Brand-name Wegovy at ~$1,349/month carries Novo Nordisk's research, marketing, regulatory, and patent costs. Compounded preparations don't carry those costs and are dispensed under a different legal framework. The active ingredient is the same molecule.
Are compounded medications safe?
Quality depends on the specific compounding pharmacy. Reputable state-licensed 503(a) pharmacies with sterile preparation, batch testing, and traceable APIs produce a high-quality product. Quality drops sharply with offshore peptide vendors. Always verify your physician sources from a state-licensed compounding pharmacy and request a Certificate of Analysis.
What's the difference between 503(a) and 503(b)?
503(a) pharmacies dispense to individual patients with prescriptions, state-licensed and inspected. 503(b) outsourcing facilities produce in larger batches under cGMP standards similar to drug manufacturing. NHWL works with 503(a) pharmacies.

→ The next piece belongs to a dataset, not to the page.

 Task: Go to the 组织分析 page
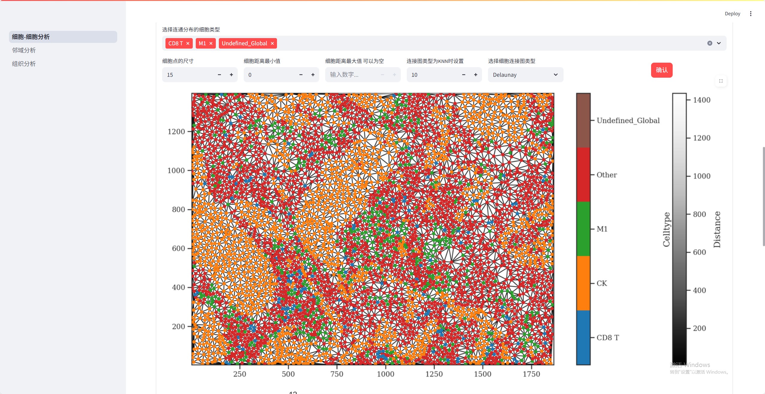click(24, 64)
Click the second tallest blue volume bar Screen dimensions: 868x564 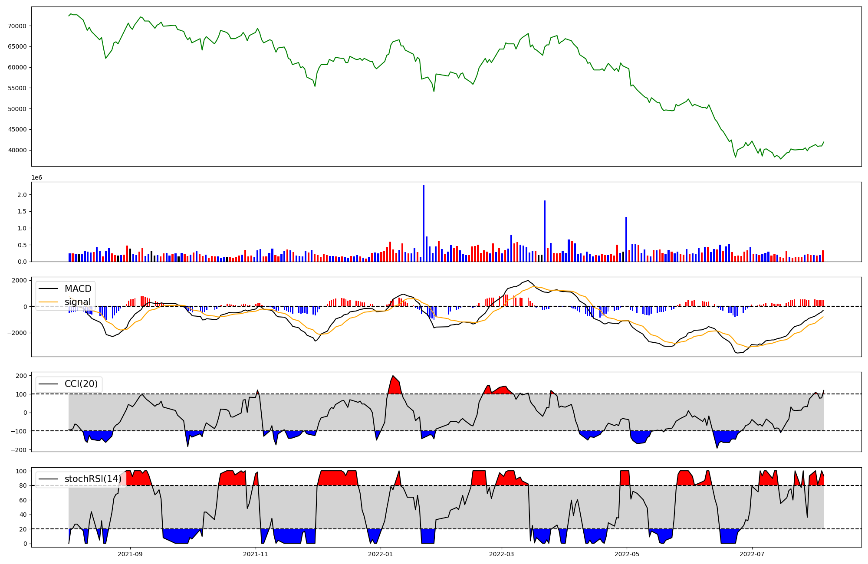545,231
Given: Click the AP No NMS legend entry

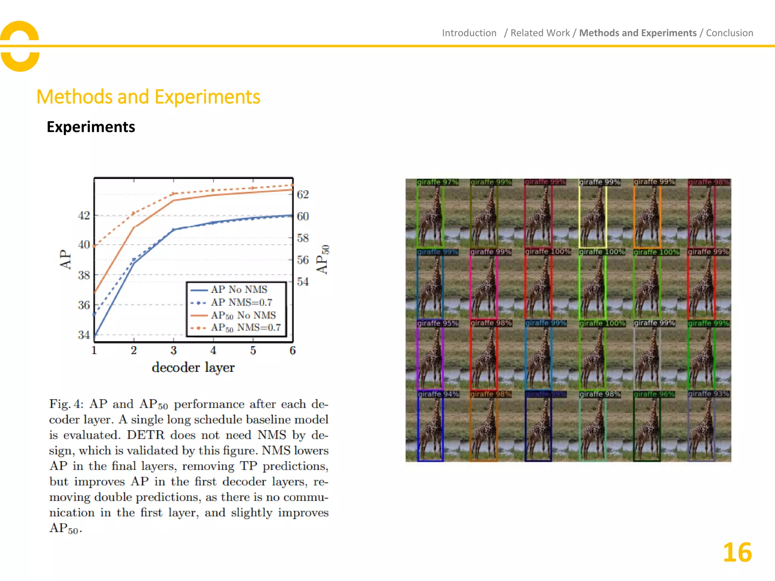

Will my insurance cover this?
Generally, no — most insurance plans don't cover compounded GLP-1 medications. HSA and FSA accounts are usually eligible. We accept Klarna and Affirm financing if monthly payments help.
This page is informational only and not medical advice. Speak with a licensed physician before starting any GLP-1 therapy. Individual results vary. New Hope Weight Loss dispenses compounded semaglutide and compounded tirzepatide via state-licensed 503(a) pharmacies. We do not dispense Ozempic®, Wegovy®, Mounjaro®, or Zepbound® — those are brand-name FDA-approved medications manufactured by Novo Nordisk and Eli Lilly. Compounded medications are not FDA-approved products. Trade-name references on this page are for educational comparison only and do not imply equivalence, endorsement, or affiliation. Wegovy®, Ozempic® are registered trademarks of Novo Nordisk A/S. Mounjaro®, Zepbound® are registered trademarks of Eli Lilly and Company.